常連たちの静かな午後
開店から九ヶ月が経った。
SOLITAIREには、いつの間にか常連と呼べる客が増えていた。
アレンは週に四回来る。たいていコーヒーを二杯飲んで、窓の外を見て帰る。たまに本を持ってくる。
ミレイアは大会の前後に来る。試合前は紅茶、試合後はコーヒーを飲む。ここ最近は、来るたびに少しだけカインに声をかけていく。
ゼファーは毎週月曜の朝と、木曜の夕方に来る。本を読みながら二時間いて、帰るときに一言だけ「ありがとう」と言う。
シルヴィアは深夜に来る。いつも食事をして、コーヒーを飲んで、たまに「疲れた」とだけ言う。カインは「そうですか」と言う。それで終わる。
クレインは月に二、三度、昼過ぎに来る。最近は鎧を途中で預けてくるようになった。
彼らは互いに知り合いだったり、知らなかったりする。でもここでは誰も、他の客のことを話さない。
ある日、アレンとミレイアが同じ時間に来た。二人はかつて冒険者ギルドで顔を合わせたことがある間柄だったが、互いに相手の存在に気づいても、声はかけなかった。それぞれの仕切りの中で、それぞれのコーヒーを飲んだ。

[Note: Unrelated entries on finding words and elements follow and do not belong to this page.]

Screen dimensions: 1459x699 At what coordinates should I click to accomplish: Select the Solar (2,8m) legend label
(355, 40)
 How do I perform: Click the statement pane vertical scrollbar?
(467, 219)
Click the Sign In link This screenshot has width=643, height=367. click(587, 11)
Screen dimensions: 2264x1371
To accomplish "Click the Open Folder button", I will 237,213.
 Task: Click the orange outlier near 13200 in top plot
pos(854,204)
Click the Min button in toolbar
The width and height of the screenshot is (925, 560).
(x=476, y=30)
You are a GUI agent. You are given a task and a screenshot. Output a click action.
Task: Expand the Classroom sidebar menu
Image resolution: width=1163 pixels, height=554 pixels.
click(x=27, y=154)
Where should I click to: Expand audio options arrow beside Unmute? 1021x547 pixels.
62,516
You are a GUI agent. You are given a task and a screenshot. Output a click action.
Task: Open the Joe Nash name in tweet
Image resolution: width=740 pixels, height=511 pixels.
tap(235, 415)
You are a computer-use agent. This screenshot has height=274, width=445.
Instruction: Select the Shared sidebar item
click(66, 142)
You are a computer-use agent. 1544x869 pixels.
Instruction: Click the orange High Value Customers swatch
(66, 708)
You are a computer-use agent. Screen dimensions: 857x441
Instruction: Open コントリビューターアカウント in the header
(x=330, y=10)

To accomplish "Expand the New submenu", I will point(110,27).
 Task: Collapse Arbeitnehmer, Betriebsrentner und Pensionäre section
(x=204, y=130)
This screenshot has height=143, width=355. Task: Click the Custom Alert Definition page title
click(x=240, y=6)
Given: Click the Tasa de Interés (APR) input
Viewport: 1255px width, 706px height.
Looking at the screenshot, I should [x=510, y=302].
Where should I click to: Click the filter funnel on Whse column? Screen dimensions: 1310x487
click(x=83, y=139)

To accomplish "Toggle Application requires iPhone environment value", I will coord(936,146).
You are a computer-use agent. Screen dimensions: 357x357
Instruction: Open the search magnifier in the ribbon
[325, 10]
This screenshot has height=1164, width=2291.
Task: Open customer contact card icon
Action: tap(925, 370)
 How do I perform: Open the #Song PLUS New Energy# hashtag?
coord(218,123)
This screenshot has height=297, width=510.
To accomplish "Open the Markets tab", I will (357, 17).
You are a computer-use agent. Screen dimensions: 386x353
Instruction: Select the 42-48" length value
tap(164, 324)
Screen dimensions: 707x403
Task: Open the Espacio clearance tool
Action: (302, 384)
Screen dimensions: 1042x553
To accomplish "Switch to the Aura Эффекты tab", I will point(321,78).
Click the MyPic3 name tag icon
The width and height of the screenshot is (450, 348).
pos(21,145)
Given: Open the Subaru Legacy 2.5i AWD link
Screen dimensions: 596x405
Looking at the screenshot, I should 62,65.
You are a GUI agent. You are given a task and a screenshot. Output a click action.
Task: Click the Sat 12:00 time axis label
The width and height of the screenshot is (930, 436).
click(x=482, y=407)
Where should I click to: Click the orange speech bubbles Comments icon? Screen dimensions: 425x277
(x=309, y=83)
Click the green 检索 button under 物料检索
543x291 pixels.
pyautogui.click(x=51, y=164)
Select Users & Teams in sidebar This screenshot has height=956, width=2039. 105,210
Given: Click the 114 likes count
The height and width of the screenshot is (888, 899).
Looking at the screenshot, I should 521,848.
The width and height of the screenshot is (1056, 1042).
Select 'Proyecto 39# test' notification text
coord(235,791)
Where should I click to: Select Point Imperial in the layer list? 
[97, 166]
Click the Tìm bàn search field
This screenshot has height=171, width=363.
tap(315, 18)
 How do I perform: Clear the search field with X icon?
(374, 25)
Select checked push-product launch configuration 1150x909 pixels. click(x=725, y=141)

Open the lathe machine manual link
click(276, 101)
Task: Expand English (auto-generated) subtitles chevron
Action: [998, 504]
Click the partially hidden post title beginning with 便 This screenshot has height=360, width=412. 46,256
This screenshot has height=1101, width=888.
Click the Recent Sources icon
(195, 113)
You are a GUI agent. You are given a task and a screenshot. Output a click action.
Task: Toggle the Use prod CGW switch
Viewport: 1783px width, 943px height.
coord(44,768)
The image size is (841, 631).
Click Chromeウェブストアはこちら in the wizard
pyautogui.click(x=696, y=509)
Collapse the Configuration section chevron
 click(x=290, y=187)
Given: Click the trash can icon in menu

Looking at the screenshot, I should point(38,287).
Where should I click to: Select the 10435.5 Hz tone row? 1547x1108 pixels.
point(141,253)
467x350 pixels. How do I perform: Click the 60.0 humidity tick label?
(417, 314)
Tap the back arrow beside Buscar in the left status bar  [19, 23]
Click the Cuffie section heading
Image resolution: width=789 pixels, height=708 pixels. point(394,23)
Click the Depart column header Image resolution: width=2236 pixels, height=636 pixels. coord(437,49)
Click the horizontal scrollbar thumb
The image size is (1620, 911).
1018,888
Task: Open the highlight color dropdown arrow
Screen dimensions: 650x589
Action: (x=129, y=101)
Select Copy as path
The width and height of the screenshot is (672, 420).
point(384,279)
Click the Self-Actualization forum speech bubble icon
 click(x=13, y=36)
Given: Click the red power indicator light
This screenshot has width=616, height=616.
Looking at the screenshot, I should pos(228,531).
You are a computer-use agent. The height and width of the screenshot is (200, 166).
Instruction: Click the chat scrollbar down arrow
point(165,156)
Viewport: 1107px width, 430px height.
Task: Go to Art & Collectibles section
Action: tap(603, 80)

その日の閉店後、カインはいつものように店を閉める準備をしていた。
椅子を上げ、床を拭き、カップを洗う。
一人でやる作業は静かで、カインは好きだった。
そこへ、裏口をノックする音がした。
「はい」
入ってきたのは、ゼファーだった。珍しい時間帯だ。
「少し、いいですか」
「どうぞ」
ゼファーはカウンター席に座った。カインはコーヒーを一杯淹れた。注文はなかったが、こういうときには必要だと思った。
「あなたは、どうしてこの仕事を?」
カインはコーヒーをゼファーの前に置いてから、答えた。
「必要とされると思ったので」
「どんな人間に?」
「強い人間に、です」
ゼファーはカップを両手で包むようにして持ちながら、続けた。
「強い人間は、弱さを見せる場所がないということですか」
「弱さというよりも、普通さを、かもしれません。強い人は、普通でいられる場所を持ちにくい」
ゼファーは少し考えてから言った。
「あなた自身は、どうですか。あなたには居場所がありますか」
カインは少し間を置いた。
「ここが、そうです」
「店が?」
「私にとっても、ここは仕事場であり居場所です。お客様がここを居場所にしてくださるから、私もここにいられる」
ゼファーはそれを聞いて、静かに息を吐いた。
「……なるほど。相互的だ」
「商売というのはたいていそういうものだと思います」
二人は、しばらく黙ってコーヒーを飲んだ。
閉店後の静かな店の中で、ランプの光がゆっくりと揺れた。
「あなたは、話すのが嫌いですか」とゼファーが聞いた。
「いいえ。ただ、必要な言葉だけを使うようにしています」
「それは、誰かに教わったのですか」
「経験から、です」
ゼファーはコーヒーを飲み干して、立ち上がった。
「今夜の話は、私の日記に書いていいですか」
「もちろんです」
「あなたの名前は書きません。『ある店主』と書きます」
「それで十分です」
学者は夜の路地へ消え、店主は一人でランプを消した。
静かな夜だった。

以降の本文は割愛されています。